Trails to Hanging Lake in Colorado
Though Colorado’s Hanging Lake spans just 1.5 acres, what it lacks in size it more than makes up for in scenery. Tucked between limestone cliffs and surrounded by a lush natural garden of hanging vegetation, the turquoise waters of Hanging Lake are fed by the trickling cascade of Bridal Veil Falls.
The lake was designated a National Natural Landmark in 2020, and you can reach it by following the short but strenuous Hanging Lake Trail, a two-hour round trip hike through steep canyons and dense forests.
Hanging Lake Trail
The Hanging Lake Trail begins at the bottom of Glenwood Canyon east of Glenwood Springs and heads uphill through the steep, rocky terrain of Deadhorse Creek Canyon, following a series of switchbacks until it reaches Hanging Lake.
The beginning and ending sections of the trail are the most rocky and challenging.

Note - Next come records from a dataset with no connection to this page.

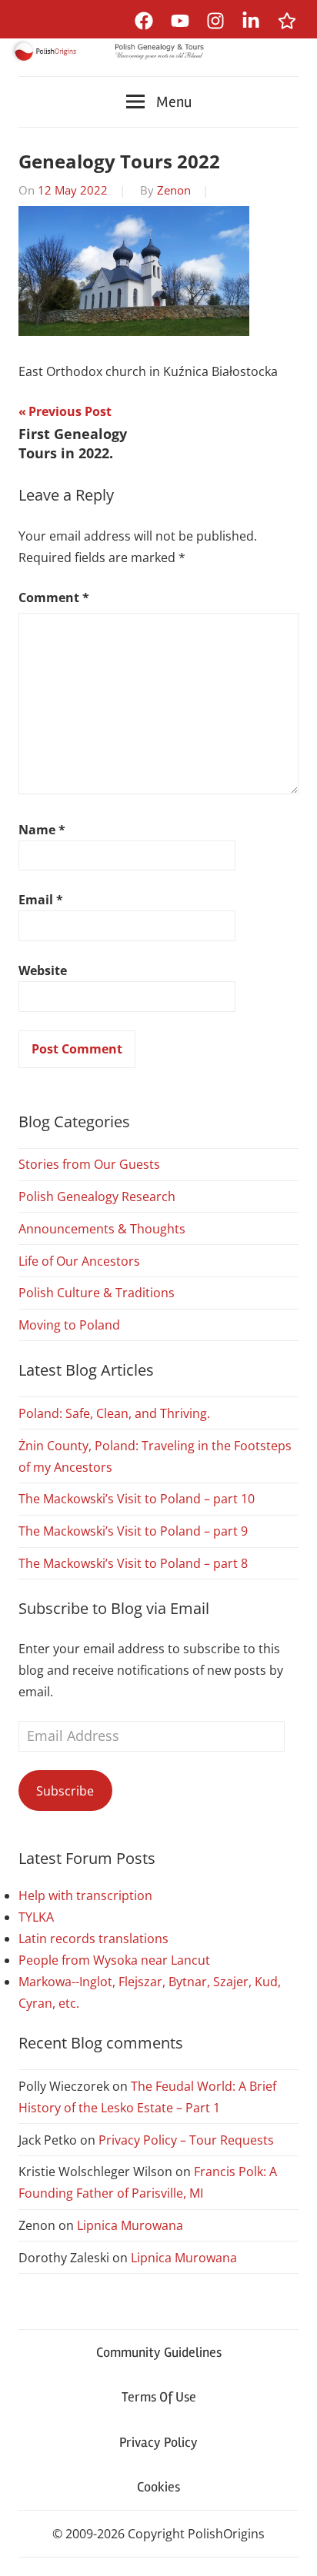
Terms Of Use (159, 2396)
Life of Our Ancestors (79, 1261)
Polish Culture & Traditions (96, 1292)
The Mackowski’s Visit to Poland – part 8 (133, 1563)
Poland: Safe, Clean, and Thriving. (114, 1413)
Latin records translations (93, 1938)
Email (40, 899)
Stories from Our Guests (89, 1164)
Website (42, 970)
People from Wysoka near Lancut (114, 1960)
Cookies (158, 2486)
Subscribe (65, 1790)
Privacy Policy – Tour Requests (186, 2140)
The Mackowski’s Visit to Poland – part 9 (133, 1531)
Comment (53, 597)
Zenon (174, 190)
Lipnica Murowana (130, 2225)
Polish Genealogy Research (96, 1196)
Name (41, 829)
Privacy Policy (158, 2442)
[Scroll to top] (290, 2549)
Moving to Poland (69, 1324)
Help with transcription (85, 1895)
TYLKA (36, 1917)
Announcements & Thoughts (101, 1228)
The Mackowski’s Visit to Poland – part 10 (136, 1498)
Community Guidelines (159, 2352)
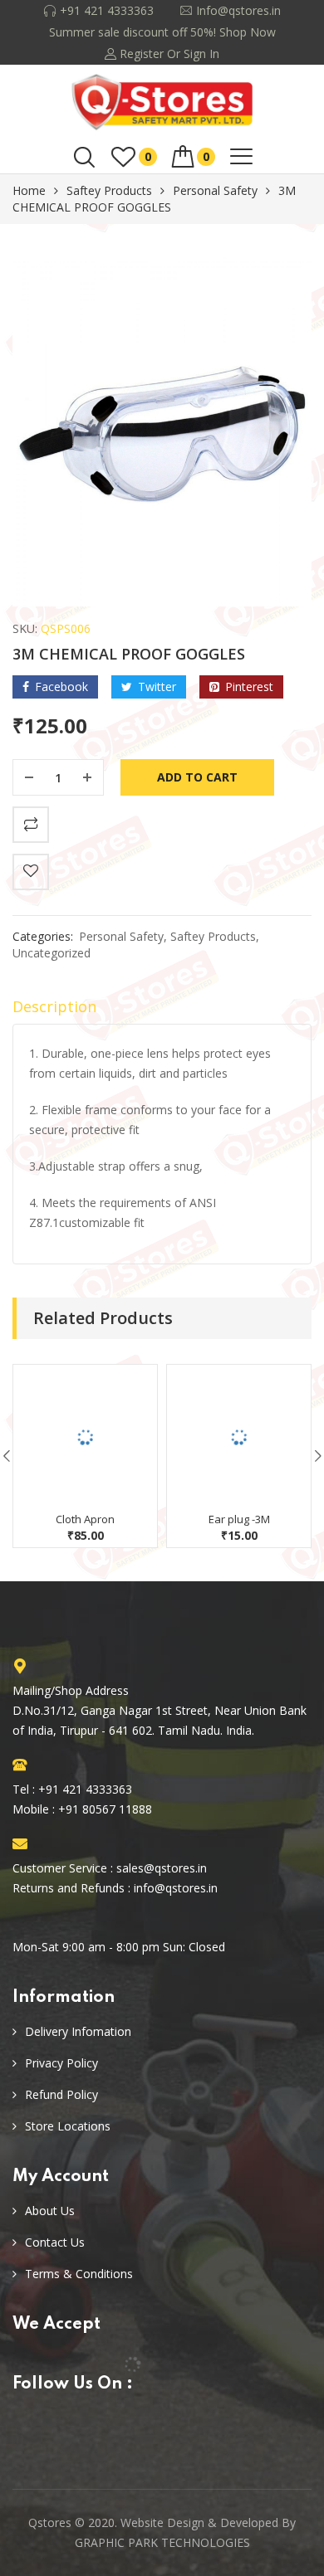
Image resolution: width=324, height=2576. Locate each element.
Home (29, 190)
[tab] (162, 1010)
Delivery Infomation (78, 2031)
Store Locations (67, 2126)
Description (54, 1006)
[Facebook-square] (25, 2426)
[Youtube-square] (62, 2426)
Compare (30, 824)
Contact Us (55, 2242)
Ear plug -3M (239, 1519)
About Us (50, 2210)
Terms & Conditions (79, 2273)
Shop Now (247, 32)
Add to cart (197, 777)
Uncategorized (51, 953)
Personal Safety (215, 190)
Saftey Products (109, 190)
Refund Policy (61, 2094)
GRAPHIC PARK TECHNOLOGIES (162, 2542)
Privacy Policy (61, 2063)
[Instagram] (100, 2426)
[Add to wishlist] (30, 872)
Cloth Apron (85, 1519)
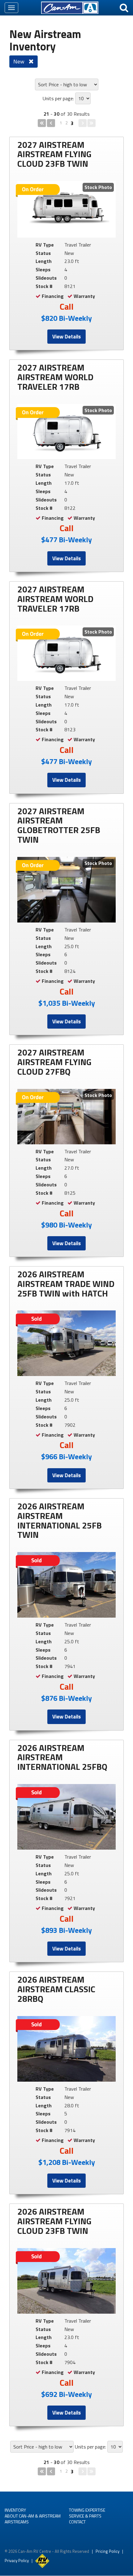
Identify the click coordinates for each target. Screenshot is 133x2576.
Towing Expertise (87, 2510)
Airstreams (17, 2521)
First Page (42, 123)
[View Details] (66, 209)
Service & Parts (85, 2516)
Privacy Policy (17, 2560)
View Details (66, 337)
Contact (77, 2521)
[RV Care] (42, 2560)
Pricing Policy (107, 2551)
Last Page (91, 123)
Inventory (15, 2510)
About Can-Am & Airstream (33, 2516)
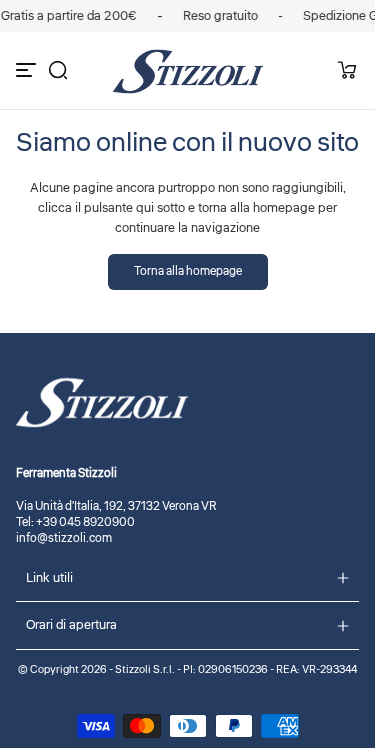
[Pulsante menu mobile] (28, 70)
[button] (58, 70)
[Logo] (188, 70)
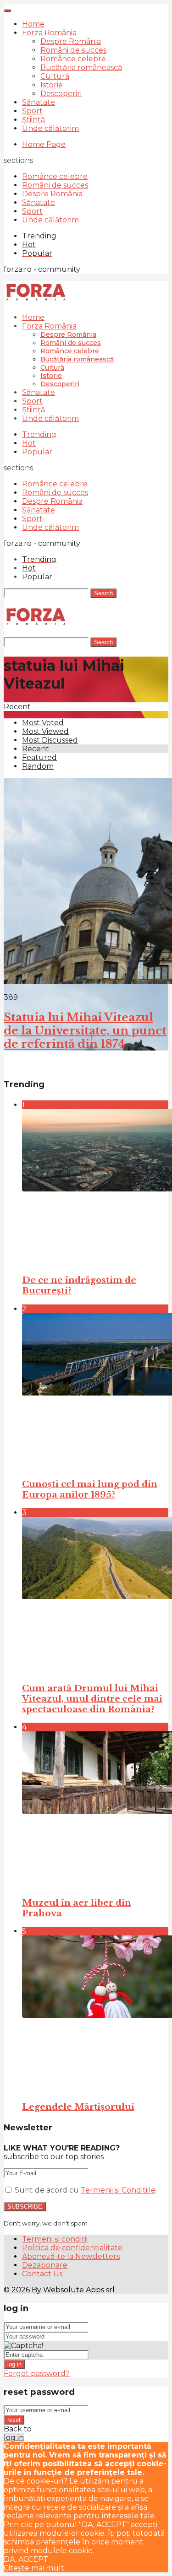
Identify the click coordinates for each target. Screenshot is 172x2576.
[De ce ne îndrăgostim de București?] (95, 1187)
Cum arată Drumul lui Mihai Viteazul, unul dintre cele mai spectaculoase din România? (92, 1698)
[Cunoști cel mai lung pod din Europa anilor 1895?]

The Hanging Lake trail is 1.2 miles long — 2.4 miles round-trip — and is open to foot traffic only. You can reach the trailhead from the parking area at the Hanging Lake exit off of Interstate 70.
Much of the Hanging Lake Trail makes use of stairs carved directly into the rock of Deadhorse Creek Canyon, and there are several rest areas where you can stop along the way. Hand rails are provided along the most difficult sections.

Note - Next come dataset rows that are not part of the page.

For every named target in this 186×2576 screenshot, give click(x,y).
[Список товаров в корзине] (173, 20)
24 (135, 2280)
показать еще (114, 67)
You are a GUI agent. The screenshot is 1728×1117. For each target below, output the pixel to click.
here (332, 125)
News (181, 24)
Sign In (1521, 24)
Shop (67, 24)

The trail follows and occasionally crosses the creek as it heads uphill, and most of its length is shaded by lush vegetation. The hike ends at a boardwalk that encircles part of the lake, providing views of the waterfall and the lake’s overhanging plants. A short side trail near the lake leads to Sprouting Rock, where centuries of water have carved out a passage through the limestone cliffs.
Durable footwear and lots of water are essential on this hike. Water from springs and streams must be filtered or treated before you drink it. Fishing and swimming are prohibited, along with all other direct contact with the lake, and dogs are not allowed on the Hanging Lake Trail.
Both the lake and trail are located within the boundaries of White River National Forest, which spans 2.3 million acres and includes numerous campgrounds, picnic areas and additional hiking trails.
You can also reach the Hanging Lake trailhead along the Glenwood Canyon Recreation Path, a hiking and biking trail that begins at Glenwood Springs, about 10 miles west of Hanging Lake.
Other hiking trails in the area include the 3.5-mile Grizzly Creek Trail, which is also accessible from I-70, and the Glenwood Canyon Recreation Path; the Deadhorse Trail branches off from the Hanging Lake Trail about a quarter mile from the trailhead and climbs to the northern rim of Glenwood Canyon. More information on all these trails is available on the White River National Forest website.